» Work request
The answer must consist solely of the lines from the line with "Select solid viewport shading mode" to the end of the data below, transcribed exactly and with no pictures.

» Data to process
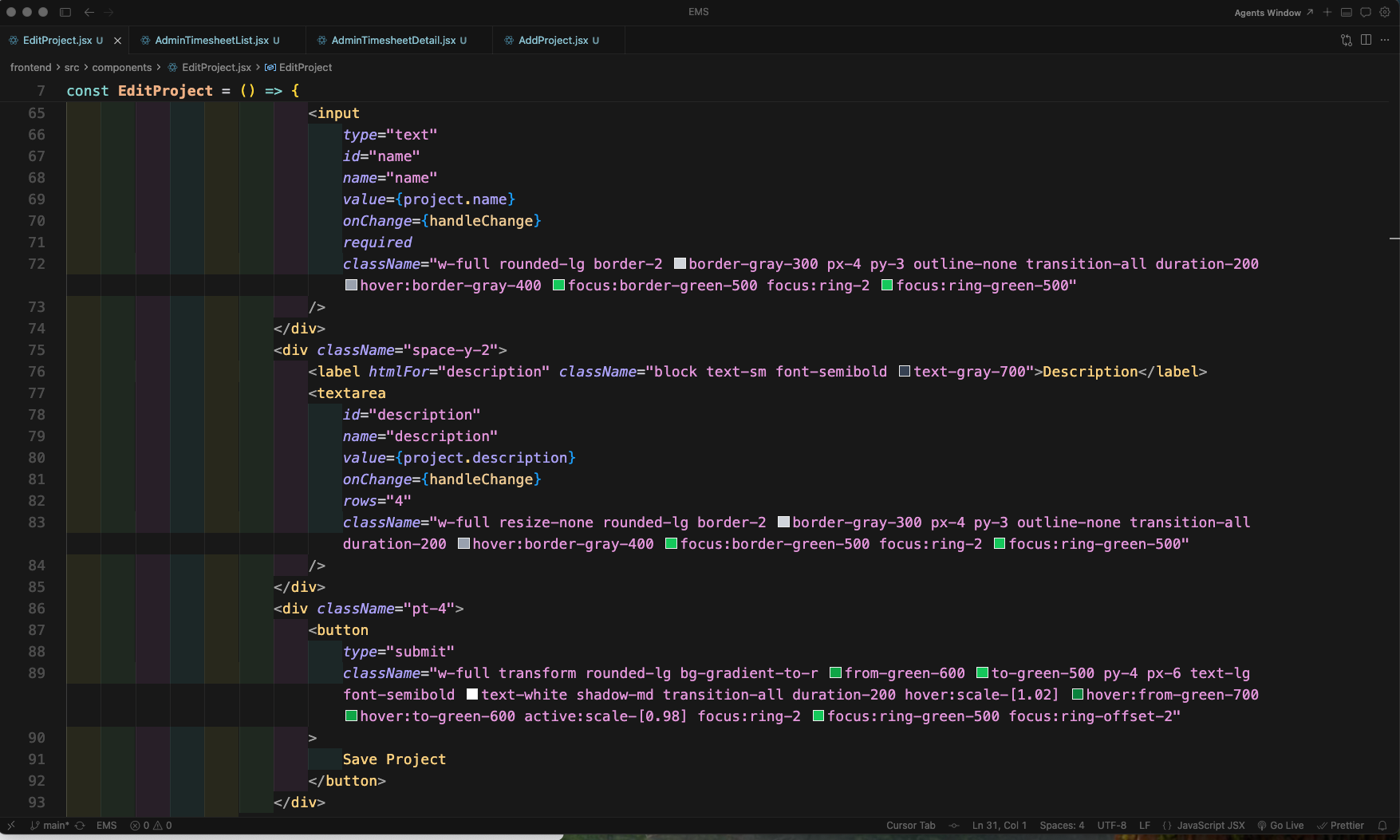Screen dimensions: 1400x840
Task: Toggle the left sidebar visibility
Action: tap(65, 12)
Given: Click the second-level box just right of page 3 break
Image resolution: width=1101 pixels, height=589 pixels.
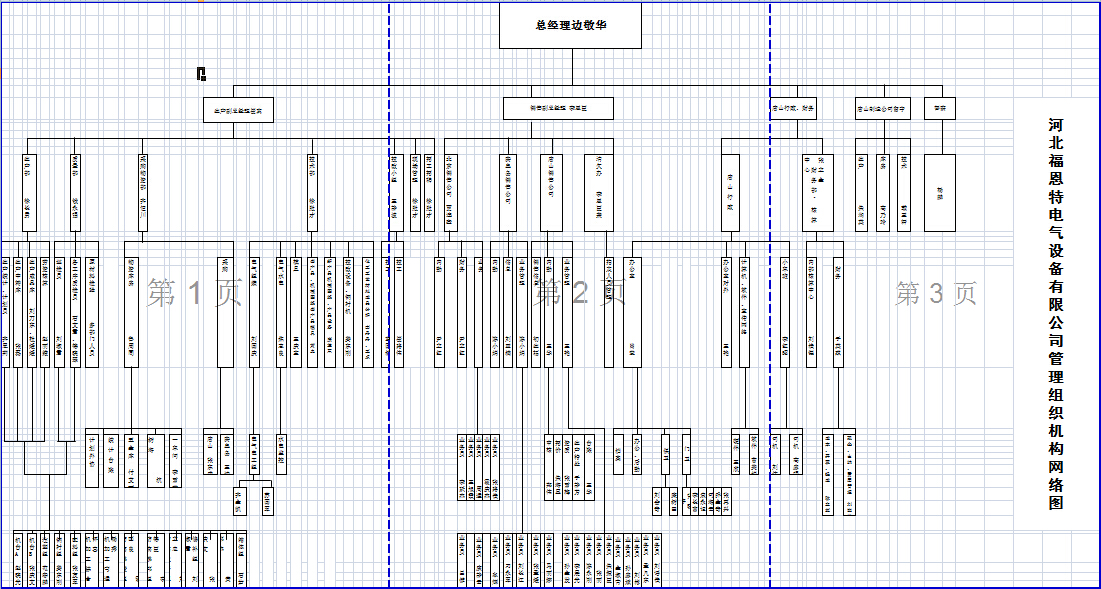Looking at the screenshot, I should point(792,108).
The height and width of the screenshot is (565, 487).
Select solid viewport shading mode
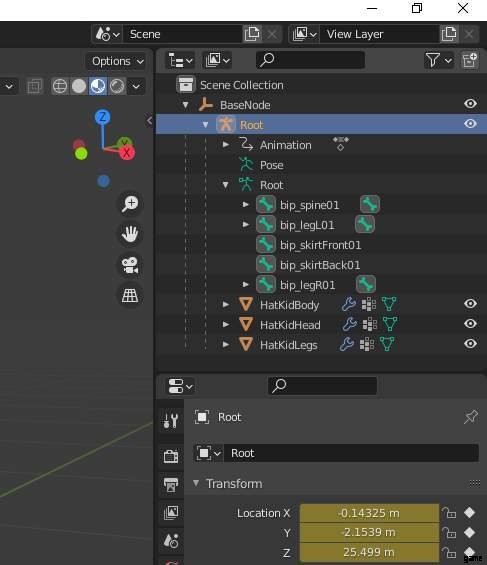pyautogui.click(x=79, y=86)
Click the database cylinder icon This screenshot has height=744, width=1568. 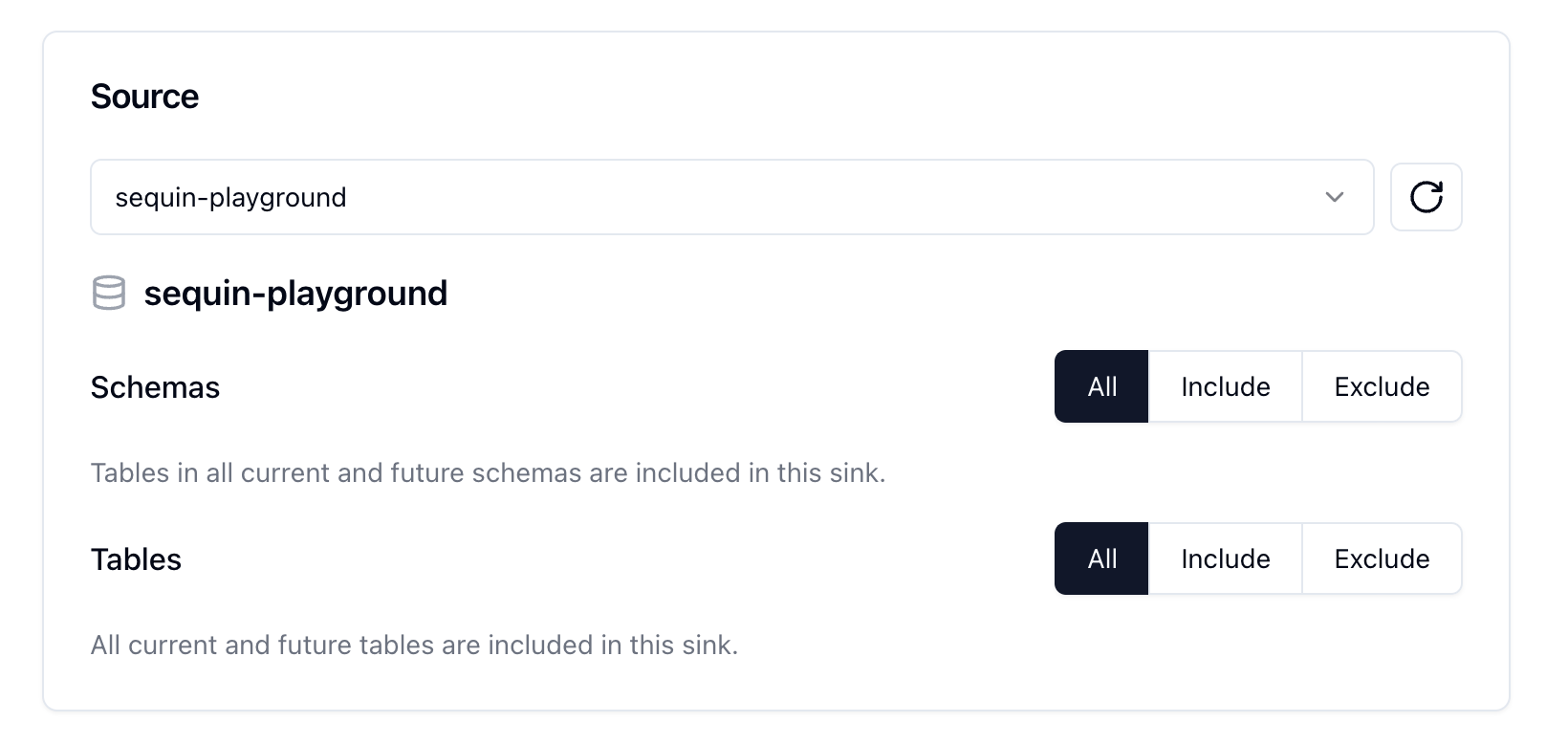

» Solved problem
Select solid viewport shading mode
pyautogui.click(x=79, y=86)
Click the database cylinder icon This screenshot has height=744, width=1568. 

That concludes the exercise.